濡れた耳の先をピクピクと動かしたり、弱々しそうに上下に動かしてみたり、とそわそわした態度をとった。

「…どういう意味だ……?」

「…コガ兄、さっき隣の部屋にいたでしょ…? 駄目だよ、弱味を指摘しちゃ…」

「……!?」

長い前髪から除く、漸の不気味な瞳が鈍く光る。

「『燈』(トモシビ)……。光を辿る力だよ。一種の千里眼とでも言うのかな……? つまりは、僕の部屋からコガ兄の部屋にあった電気に念を通せば……」

そこで耳の後ろを軽く覆うような仕草をとる。

『遠距離にいる人達の会話が聞こえるんだよ』

正にそう言っていた。

「…………」

「…あのさコガ兄。

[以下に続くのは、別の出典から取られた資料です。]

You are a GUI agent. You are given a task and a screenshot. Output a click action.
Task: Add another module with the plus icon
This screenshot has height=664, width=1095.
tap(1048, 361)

兄ちゃんが秘密主義なのは、何の為か、考えた事ある……?」

思わず言葉を呑んだ。

「……兄ちゃんの秘密主義のそれは、隠したいの一言で済まされない理由じゃないんじゃないの………?」

「どういう意味だ…?」

「……コガ兄は罵ったり流してるから、あんま考えた事ないと思うけど、あの兄ちゃんの秘密主義っぷりは、かなりストイックだよ……。ねぇ、コガ兄……」

そう言うと、漸は凩の着物の裾を引っ張り、ぎゅっと掴む。

「……もっと、安芸ノ須木暁っていう『人間』を理解してあげて。……このままだと兄ちゃん、取り返しのつかないことするよ………」

暁を理解する。

それはどんな優秀な学者でも無理だろう。彼の心情は、心理学の更に奥を行く。

あそこまで自分を隠せる人間は珍しい。

だからこそ、知りたい。

だが、それはいとも簡単に弾かれてしまう。そうであるから。

「……知っている」

漸の頭に手を置く。漸が見た凩は、苦虫を噛み潰したような表情をしていた。

「知っている。だからこんなに悩んでいるんだ……」




「やぁ錯夜君。気分は……良好じゃなさそうだね」

「どっかの素晴らしい上司様が勝手に巻き込んで下さいまして嬉しい限りですよ…」

「うん。じゃぁなんで指を鳴らしているんだい?」

殴る態勢万端である。

これから図書館探しに行くのだが、錯夜はあまり乗り気ではないらしい。

誰もいないこの国、街を動き回る事は、ある意味ホラーゲームの中にいるようで、現実にいるのに、どこか荒唐無稽に感じてしまう。目に見えない恐怖が、じりじりと背中を刺した。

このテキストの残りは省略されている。